Unmasking? Maybe. Unphoning? Definitely.

Hi Everyone,

I wrote this when we were thick in the debate about mask mandates. In many quarters, that conversation is a bit quieter. But it’s a good backdrop for this current message.

This was written a few months ago—

Some parents are concerned that masking up the lower face impedes their children’s ability to read social cues, while other parents believe the trade-off for covid safety is worth it.

Whichever side of the conversation you are on, please consider this suggestion to offset possible negatives of mask-wearing. If we’re determined to unmask our kids for their own social benefit, let’s first consider un-phoning ourselves. 

Adult caregivers create the environment for our kids’ social-emotional and intellectual growth, independent of whether they are wearing a mask at school. 

Human children are born with immature nervous systems.

Early social interaction creates a sense of safety in infants and builds a stable, regulated nervous system.  Our children need eye contact, voice modulation from their primary caregivers and lots of soothing touch for social development. 

Alongside early social development, infants do their first problem solving through varied movement and tactile activities (touching and chewing on stuff)

Movement is essential to brain development.

All of that looking, reaching, struggling, rolling is actually developing more complex thinking abilities. 

On top of being adorable, babies are hard at work.

Infants and young children  (and the rest of us, but one thing at a time) need consistent social interaction and the messy three-dimensional world of crayons, puzzles, blocks, songs, dirt and running up the slide. Though children spend a great deal of time at school, their home caregivers are their primary teachers. 

If we are on our phones, and we’ve given our children a screen too, then they are getting none of these things from us or their environment. 

We live in a world of high stimulation and connectedness. We are used to it. For many parents, their phone may seem like an important emotional support. We don’t need to throw them out, but we can manage to put them down a whole lot more.

We’ve all seen it. Entire families at a restaurant on their phones.   Kids asking for attention at a playground, at the beach, in a store .  . and left to their own devices (literally) with a parent deeply involved in their own phone.

If kids seem disconnected, lots of us are too. And we wonder why our kids aren’t comfortable engaging socially.

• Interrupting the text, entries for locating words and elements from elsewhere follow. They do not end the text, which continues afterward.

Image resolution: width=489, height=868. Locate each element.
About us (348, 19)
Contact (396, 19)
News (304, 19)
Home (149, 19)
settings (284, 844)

The foundation of the Feldenkrais Method is about having choice—about living in that slice of a moment between intention and action.

The moment that text drops in, we can choose not to live at the end of a digital leash. We can prioritize the people in the room over that text.  Our people will still love us and CVS won’t go out of business if you don’t answer the survey.

So please, on behalf of our kids and each other. Let’s un-phone ourselves. Not permanently, but more is better.

Let’s help children build neurological connections that create appropriate social responses, problem-solving, impulse control, intelligence and creativity. They will not develop these things from poking at a screen, even if they do memorize their letters early.  

Masks may or may not create challenges in communication, but un-phoning ourselves to be fully present with our kids for play, conversation, coloring and physical activity will have a more important and longer-lasting effect than the time they spend behind a mask in the classroom.